One of the more distressing and upsetting scenes of the past few weeks has been people needlessly panic buying essential items.
Food like pasta and rice has been ripped from the shelves, leaving almost nothing for anyone else and some supermarkets aisles are completely empty.
A curious and completely bewildering item that people have been obsessed with buying is toilet paper. It is honestly like goldust at the moment and is a further damning indictment of panic buying.
Either people are going to the toilet a lot more or they have all developed some serious bowel problems.
However, a shocking side effect of this has been some shops inflating their prices of toilet roll to eye-watering prices and way beyond their value.
This is Forest Stores in Chiddingfold Surrey. They are charging £19 for 12 toilet rolls and £40 for a bigger pack.… https://t.co/JyTsf8uqZ1— Linda Magix T 🇬🇧 💜🌸 🗣🇿🇦🐾 (@Linda Magix T 🇬🇧 💜🌸 🗣🇿🇦🐾) 1584827132
As a counterpoint to both of these, a store in Sydney, Australia is making sure that no one buys more than one pack of toilet rolls unless they are ridiculously rich.
The Redfern Convenience Store, located in the heart of the city has applied a very simple message to the shelves that stock the loo roll.

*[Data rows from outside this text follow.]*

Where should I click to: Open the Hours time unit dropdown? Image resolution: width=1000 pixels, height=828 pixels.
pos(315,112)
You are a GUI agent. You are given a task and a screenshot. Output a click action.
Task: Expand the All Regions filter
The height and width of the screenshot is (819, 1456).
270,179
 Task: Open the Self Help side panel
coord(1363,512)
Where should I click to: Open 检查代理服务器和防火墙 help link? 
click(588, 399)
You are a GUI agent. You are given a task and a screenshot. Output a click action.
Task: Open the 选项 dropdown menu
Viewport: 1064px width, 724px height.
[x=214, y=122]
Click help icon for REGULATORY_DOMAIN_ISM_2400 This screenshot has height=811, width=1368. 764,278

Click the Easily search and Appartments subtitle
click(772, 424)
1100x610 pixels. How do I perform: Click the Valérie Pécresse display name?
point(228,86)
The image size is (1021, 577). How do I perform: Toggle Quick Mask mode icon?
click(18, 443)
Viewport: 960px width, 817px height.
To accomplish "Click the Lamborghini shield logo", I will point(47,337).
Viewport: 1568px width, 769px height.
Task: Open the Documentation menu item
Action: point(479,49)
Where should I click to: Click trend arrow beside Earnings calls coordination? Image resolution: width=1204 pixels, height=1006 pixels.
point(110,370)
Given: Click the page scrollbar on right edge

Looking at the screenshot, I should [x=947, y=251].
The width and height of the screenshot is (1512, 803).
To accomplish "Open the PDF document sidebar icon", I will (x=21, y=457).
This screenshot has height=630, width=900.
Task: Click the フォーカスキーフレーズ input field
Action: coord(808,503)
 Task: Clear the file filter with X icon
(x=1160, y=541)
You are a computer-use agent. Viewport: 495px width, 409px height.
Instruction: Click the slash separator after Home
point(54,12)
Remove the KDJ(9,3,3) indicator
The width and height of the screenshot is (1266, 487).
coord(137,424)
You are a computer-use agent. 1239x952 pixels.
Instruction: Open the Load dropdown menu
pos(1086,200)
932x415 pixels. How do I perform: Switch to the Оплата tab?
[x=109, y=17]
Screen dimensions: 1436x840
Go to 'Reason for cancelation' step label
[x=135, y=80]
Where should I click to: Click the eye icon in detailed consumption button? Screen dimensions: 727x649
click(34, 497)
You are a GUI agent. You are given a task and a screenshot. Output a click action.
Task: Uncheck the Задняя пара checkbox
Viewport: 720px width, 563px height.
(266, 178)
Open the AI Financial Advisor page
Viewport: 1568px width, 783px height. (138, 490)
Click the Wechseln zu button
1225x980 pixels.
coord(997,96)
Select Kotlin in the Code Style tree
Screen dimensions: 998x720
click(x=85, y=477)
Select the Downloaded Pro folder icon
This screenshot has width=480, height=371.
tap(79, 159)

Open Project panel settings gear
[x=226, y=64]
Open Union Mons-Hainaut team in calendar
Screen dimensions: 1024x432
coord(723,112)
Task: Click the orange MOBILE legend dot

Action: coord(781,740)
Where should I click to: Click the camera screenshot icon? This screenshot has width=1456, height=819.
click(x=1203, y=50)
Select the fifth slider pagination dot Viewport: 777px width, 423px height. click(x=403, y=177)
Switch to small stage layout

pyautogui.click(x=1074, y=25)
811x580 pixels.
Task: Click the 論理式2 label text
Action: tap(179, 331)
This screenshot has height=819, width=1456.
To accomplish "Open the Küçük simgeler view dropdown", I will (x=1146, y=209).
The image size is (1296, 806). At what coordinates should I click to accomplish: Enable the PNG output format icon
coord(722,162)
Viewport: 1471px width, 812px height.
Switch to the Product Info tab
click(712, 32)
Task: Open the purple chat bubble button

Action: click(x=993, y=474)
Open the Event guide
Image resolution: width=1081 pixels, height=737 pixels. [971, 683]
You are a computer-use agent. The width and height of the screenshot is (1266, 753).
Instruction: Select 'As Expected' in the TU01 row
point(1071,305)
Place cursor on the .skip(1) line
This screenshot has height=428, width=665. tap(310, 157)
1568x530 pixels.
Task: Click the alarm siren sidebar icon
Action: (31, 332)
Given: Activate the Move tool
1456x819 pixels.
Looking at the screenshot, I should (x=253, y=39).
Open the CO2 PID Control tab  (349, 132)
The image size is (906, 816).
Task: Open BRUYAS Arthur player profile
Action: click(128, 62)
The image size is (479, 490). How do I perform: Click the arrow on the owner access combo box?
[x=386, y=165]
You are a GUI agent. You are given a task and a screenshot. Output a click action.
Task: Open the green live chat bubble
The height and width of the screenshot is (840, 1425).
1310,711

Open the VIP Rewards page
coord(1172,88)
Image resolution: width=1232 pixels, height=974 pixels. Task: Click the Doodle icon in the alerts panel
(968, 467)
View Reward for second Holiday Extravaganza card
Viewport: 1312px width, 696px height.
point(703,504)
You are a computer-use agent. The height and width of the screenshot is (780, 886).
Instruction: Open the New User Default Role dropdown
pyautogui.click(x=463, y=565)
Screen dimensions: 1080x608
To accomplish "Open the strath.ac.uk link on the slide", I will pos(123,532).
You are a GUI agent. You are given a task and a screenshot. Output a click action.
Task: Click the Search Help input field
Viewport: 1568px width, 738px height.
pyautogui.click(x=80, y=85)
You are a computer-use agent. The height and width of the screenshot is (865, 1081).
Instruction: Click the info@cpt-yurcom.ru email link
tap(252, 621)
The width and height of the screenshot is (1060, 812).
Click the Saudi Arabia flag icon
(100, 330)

For customers who want to buy one pack, it is the regular price of $3.50 but if you want to buy two it is going to cost you $99.00.
On Instagram, Hazem Sedda, who runs the store wrote:
For all our customers. We do have toilet paper. And we are doing our best to keep them in stock for you.
Please only buy what you need don’t buy to stock up as a lot of people are desperate for one roll.
From the Greatest Redfern Convenience Store we wish all the best.
The post and the initiative from the shop has been widely praised on Instagram and has resulted in the shop now having more than 18,000 followers on the platform.
In a further act of goodwill, the store has even offered to give free rolls of toilet paper to people who can't find any.
At the time of writing, Australia has confirmed 1,352 of coronavirus and seven deaths and a reported 92 people have recovered.